(Records from a data source)
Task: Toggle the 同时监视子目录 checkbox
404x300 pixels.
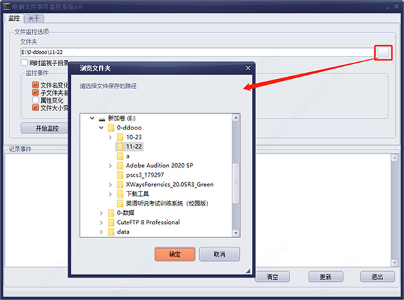Action: pyautogui.click(x=24, y=63)
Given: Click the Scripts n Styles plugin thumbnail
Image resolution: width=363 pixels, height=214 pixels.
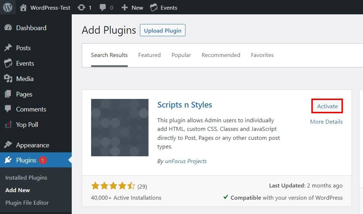Looking at the screenshot, I should (x=119, y=127).
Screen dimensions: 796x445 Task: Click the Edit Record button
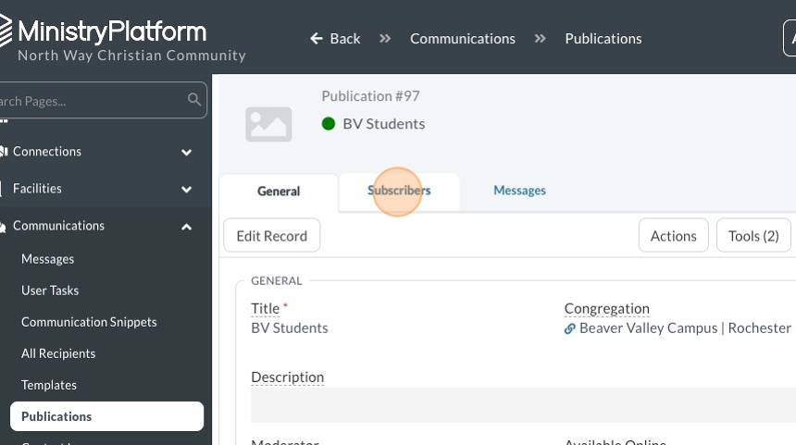[272, 236]
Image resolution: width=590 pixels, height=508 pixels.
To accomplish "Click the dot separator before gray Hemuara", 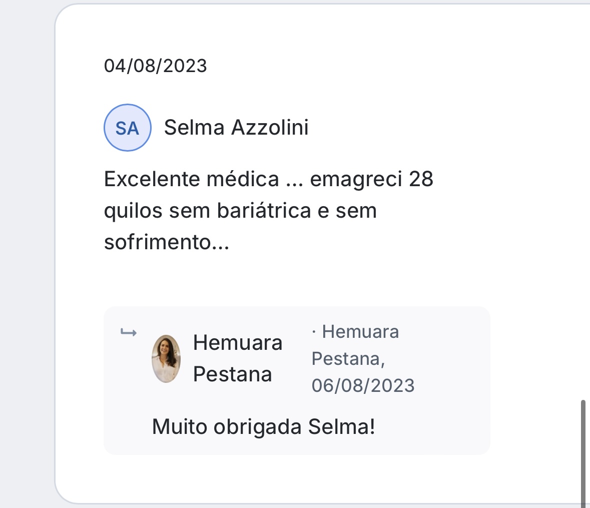I will (314, 332).
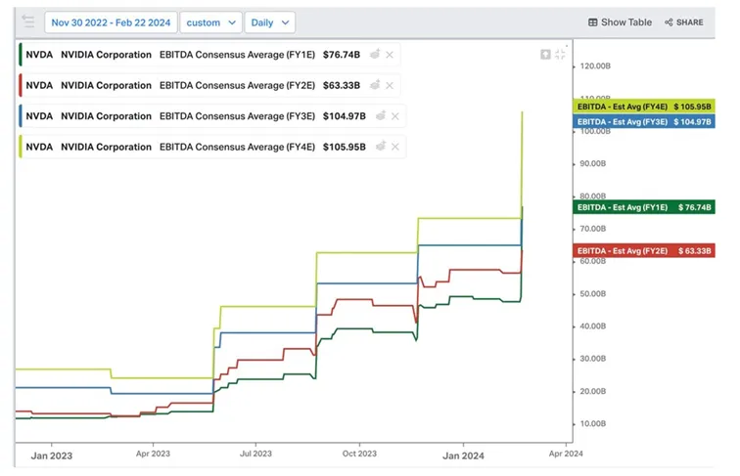Collapse the chart fullscreen view icon

[560, 54]
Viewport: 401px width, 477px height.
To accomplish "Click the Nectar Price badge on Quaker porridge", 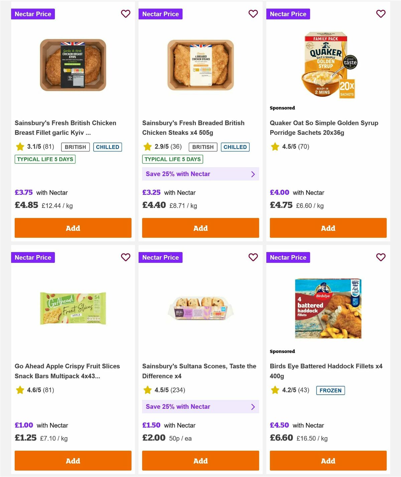I will click(x=288, y=14).
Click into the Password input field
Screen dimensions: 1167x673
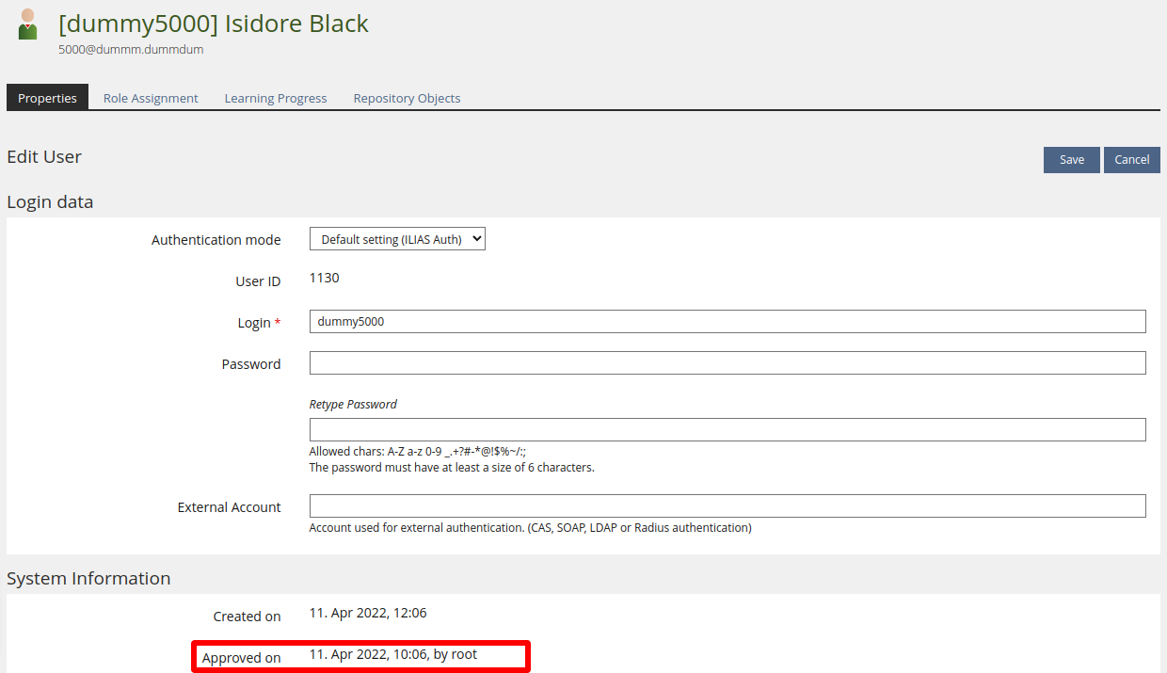[x=727, y=363]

▸ **Your task**
Transcribe the entries above exactly, from their first line through the line with "Image resolution: width=590", and omit all pictures.

▸ **Solution to the exercise**
Task: Toggle the 同时监视子目录 checkbox
404x300 pixels.
Action: pyautogui.click(x=24, y=63)
Given: Click the Scripts n Styles plugin thumbnail
Image resolution: width=363 pixels, height=214 pixels.
Looking at the screenshot, I should (x=119, y=127).
Screen dimensions: 796x445 Task: Click the Edit Record button
[272, 236]
Image resolution: width=590 pixels, height=508 pixels.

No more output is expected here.